## READING PASSAGE
##############################

Tuesday, November 10, 2009

                        Mr. Scary

With everyone it’s a little different. In my case it basically starts in the pit of my stomach and starts making its way up my spine. Once it hits the central nervous system, the party really starts. It can range from a coughing jag to the utter conviction that I’m going to drop dead any moment. But it’s all the same thing, anxiety, jitters, panic, call it what you will. It’s the fear.

Everybody gets it. The degree varies. For some it’s a mild irritation. For others it’s paralyzing nightmare that controls everything they do. Unfortunately mine tends towards the latter category. Sometimes the simplest things require a major effort.

I’ve been dealing with this since early adolescence. Around the time I moved from downtown to the suburbs, it started to kick in, and in really odd ways. I was dealing with a number of issues at the time. My mom was remarrying so I was demoted from my position of “man of the house”. I didn’t know anybody in the new neighborhood and I’m not the most gregarious person on Earth. I was getting my own room, which was a good thing, but also gave me a sense of isolation. Let’s face it; I was easy pickings for the right disorder.

##############################

## EXTRACTED DATA
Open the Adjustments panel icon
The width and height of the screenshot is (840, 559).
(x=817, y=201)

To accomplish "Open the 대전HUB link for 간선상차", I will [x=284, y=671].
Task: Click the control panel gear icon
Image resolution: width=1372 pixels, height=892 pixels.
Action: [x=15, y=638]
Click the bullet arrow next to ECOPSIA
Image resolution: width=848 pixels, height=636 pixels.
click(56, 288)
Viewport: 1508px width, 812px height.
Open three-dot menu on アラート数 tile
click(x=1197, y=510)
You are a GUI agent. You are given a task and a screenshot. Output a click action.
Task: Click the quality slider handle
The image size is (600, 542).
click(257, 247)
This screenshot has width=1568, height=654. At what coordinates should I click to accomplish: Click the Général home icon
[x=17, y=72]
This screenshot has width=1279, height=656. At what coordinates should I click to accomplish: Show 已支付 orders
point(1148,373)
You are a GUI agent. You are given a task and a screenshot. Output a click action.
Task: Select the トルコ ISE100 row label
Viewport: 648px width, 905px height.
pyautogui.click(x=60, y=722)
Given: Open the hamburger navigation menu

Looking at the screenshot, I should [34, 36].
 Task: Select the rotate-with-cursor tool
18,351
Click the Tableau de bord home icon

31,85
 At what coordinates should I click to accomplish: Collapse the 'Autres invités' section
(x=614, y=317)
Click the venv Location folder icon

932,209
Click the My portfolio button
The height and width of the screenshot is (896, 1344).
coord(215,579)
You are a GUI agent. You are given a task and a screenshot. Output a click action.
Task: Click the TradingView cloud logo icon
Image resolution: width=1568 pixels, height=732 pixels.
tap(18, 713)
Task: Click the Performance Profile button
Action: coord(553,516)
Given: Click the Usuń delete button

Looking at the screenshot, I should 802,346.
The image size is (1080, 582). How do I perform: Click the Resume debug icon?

##############################

## EXERCISE INSTRUCTIONS
a – Repeat everything in the anxiety blog post from "Tuesday, November 10, 2009" down to "a major effort.".
b – In the blog post about anxiety, since what stage of life has the writer been dealing with the fear?
c – Carry on the blog post about anxiety from the point where it stops.
The records are unrelated to the blog post above and stand as material of their own.

## ANSWERS FOR THE EXERCISE
a –
Tuesday, November 10, 2009

                        Mr. Scary

With everyone it’s a little different. In my case it basically starts in the pit of my stomach and starts making its way up my spine. Once it hits the central nervous system, the party really starts. It can range from a coughing jag to the utter conviction that I’m going to drop dead any moment. But it’s all the same thing, anxiety, jitters, panic, call it what you will. It’s the fear.

Everybody gets it. The degree varies. For some it’s a mild irritation. For others it’s paralyzing nightmare that controls everything they do. Unfortunately mine tends towards the latter category. Sometimes the simplest things require a major effort.

b – Since early adolescence.

c –
You know those ads with Digger the Happy Yellow Foot Fungus? He struts around looking for fertile feet to move into and multiply. I picture something like that for panic and anxiety disorder (I don’t really differentiate between the two). Mr. Scary. He’s a Disneyesque skeletal figure, has fangs, and for some reason wears a top hat and tails, with spats on bare bony feet. I have no idea why. I’ve always liked Fred Astaire, so it’s not about that. It’s probably an intimidation/status thing. Mr. Scary dresses better than I do.





Anyway it was about that time I had my first encounters with Mr. Scary. I remember the first one specifically. In the days before I slept with the television on all night I slept with the radio on all night. I had a pillow phone plugged into my transistor radio. By the way if you were born in the 70’s or later and you’re reading this, this is at the dawn of cable TV so there weren’t many stations that went all night, no VCRs, or the Internet. Insomniacs had fewer options, and I’ve always had trouble sleeping. Actually, in retrospect, when we moved was when all that started.

So I was in bed listening to the radio. I preferred the sound of a human voice to music for sleeping, so at 12 I started listening to the CBC. Everything was fine until I came across this show that was on Mondays after midnight called “Gotcha!”

“Gotcha” was possibly the easiest show the CBC ever produced. It consisted of a well-voiced actor reading macabre short stories with weird music and the occasional sound effect in the background. I searched the net for a sample of the show but couldn’t find one. Apparently the show has vanished. Normally the stories were lightweight but not always.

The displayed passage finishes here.